TASK TO COMPLETE: Starting with the first line and ending with the one that holds "Task: Select the -30 dB scale label", retype the entries exactly.

Data items
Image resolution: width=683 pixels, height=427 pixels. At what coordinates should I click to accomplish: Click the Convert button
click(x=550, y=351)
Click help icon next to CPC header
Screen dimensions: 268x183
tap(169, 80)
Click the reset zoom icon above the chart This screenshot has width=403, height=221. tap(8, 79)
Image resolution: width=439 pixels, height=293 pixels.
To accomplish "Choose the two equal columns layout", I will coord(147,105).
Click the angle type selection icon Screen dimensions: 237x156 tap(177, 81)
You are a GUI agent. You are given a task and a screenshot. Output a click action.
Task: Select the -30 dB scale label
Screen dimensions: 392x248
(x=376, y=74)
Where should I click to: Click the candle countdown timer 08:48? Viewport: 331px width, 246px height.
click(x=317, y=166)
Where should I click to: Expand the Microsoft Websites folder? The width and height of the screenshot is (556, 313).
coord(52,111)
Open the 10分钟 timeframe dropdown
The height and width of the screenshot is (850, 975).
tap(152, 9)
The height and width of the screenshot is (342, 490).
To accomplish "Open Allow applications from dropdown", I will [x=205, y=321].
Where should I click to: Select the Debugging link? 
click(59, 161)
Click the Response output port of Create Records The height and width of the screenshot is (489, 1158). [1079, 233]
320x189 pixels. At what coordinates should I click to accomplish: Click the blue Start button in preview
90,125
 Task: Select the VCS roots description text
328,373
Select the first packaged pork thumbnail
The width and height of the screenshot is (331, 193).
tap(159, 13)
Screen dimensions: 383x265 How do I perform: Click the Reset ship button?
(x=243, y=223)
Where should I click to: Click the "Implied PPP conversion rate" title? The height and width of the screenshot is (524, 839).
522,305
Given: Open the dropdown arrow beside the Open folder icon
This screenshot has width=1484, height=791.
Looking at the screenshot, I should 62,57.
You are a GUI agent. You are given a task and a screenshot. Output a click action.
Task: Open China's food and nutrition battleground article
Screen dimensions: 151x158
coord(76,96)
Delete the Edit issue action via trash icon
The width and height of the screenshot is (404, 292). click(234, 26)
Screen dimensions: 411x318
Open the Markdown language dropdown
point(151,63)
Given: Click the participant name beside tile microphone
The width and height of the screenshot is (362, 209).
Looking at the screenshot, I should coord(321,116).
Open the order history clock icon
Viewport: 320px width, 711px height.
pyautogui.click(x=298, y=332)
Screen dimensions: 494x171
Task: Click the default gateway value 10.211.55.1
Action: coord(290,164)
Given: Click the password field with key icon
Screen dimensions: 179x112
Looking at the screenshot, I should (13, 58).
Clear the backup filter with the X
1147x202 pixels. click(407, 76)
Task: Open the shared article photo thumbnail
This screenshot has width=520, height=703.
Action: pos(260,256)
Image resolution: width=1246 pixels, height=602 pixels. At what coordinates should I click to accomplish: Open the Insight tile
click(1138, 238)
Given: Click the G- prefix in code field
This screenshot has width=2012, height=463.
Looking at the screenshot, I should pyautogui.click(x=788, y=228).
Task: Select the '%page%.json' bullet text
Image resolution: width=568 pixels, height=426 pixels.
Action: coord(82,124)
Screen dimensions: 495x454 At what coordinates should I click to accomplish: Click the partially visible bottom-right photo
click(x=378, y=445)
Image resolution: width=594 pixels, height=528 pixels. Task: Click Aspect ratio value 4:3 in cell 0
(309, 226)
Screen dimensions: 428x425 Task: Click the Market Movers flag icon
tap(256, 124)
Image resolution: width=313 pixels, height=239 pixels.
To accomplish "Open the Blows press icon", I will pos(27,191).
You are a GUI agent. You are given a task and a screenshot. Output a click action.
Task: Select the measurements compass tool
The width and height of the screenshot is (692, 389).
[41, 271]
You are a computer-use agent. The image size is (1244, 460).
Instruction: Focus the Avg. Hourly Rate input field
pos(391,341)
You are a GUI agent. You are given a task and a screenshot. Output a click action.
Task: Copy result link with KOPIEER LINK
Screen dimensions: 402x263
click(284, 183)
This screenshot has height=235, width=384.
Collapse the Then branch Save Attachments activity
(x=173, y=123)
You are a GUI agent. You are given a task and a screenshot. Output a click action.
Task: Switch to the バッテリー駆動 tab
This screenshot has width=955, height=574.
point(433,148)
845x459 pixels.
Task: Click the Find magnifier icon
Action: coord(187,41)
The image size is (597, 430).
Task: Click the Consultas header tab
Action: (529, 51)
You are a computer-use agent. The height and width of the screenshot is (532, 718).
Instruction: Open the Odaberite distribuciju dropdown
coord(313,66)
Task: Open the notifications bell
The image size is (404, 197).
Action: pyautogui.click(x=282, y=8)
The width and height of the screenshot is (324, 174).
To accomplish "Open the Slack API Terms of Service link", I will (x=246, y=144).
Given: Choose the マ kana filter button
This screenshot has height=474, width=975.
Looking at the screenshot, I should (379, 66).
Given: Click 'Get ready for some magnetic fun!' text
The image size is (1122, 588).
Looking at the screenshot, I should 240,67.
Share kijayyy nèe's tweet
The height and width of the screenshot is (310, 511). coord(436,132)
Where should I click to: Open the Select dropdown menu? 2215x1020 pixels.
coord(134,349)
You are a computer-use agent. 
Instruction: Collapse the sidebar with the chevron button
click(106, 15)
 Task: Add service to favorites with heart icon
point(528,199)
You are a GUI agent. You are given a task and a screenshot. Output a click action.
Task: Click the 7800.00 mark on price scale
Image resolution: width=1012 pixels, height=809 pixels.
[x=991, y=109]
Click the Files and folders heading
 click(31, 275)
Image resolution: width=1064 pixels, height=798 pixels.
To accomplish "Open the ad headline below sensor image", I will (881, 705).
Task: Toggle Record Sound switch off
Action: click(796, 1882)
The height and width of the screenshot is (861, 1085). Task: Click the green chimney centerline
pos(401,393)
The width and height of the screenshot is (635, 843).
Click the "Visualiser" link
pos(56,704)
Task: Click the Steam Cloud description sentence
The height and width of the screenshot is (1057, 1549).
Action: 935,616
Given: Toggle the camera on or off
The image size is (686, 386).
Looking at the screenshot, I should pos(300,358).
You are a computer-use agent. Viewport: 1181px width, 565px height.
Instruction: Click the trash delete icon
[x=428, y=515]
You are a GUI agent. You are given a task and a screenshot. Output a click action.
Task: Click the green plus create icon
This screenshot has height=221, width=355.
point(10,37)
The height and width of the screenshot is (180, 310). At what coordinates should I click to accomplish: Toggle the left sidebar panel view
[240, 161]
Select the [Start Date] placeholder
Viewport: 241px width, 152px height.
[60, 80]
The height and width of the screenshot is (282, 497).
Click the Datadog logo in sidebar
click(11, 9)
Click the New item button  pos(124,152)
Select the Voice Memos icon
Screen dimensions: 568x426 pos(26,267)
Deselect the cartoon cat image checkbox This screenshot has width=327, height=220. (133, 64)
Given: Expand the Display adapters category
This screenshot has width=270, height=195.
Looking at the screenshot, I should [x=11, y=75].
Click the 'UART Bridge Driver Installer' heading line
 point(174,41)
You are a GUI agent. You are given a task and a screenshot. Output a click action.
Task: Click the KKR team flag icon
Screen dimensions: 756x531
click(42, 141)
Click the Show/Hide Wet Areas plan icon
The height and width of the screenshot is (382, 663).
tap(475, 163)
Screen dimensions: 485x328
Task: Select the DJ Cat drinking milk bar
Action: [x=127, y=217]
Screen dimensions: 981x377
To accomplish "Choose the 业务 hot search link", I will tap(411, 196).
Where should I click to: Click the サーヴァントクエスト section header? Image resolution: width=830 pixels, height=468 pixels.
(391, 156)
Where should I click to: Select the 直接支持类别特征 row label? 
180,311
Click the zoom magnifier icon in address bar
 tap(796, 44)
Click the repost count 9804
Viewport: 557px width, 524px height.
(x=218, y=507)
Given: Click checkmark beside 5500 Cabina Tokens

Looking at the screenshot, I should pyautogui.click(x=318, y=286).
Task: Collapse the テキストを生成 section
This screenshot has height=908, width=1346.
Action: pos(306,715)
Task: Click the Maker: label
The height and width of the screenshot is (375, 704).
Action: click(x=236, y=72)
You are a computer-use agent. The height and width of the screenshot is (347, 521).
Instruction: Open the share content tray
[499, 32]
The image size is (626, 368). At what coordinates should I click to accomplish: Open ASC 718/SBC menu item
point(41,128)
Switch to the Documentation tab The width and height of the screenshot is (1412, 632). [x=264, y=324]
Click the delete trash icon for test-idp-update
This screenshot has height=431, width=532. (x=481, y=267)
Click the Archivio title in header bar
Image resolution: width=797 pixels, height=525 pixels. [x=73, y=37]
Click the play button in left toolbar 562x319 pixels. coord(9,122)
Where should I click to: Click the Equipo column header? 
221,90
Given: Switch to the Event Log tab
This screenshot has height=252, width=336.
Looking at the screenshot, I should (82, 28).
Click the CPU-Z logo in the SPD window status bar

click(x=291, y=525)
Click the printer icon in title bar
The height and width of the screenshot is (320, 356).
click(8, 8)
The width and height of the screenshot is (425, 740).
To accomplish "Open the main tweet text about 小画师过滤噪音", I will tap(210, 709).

RESPONSE TO THIS EXERCISE:
Image resolution: width=683 pixels, height=427 pixels. At what coordinates should I click to accomplish: Click the Convert button
click(x=550, y=351)
Click help icon next to CPC header
Screen dimensions: 268x183
tap(169, 80)
Click the reset zoom icon above the chart This screenshot has width=403, height=221. tap(8, 79)
Image resolution: width=439 pixels, height=293 pixels.
To accomplish "Choose the two equal columns layout", I will coord(147,105).
Click the angle type selection icon Screen dimensions: 237x156 tap(177, 81)
You are a GUI agent. You are given a task and a screenshot. Output a click action.
Task: Select the -30 dB scale label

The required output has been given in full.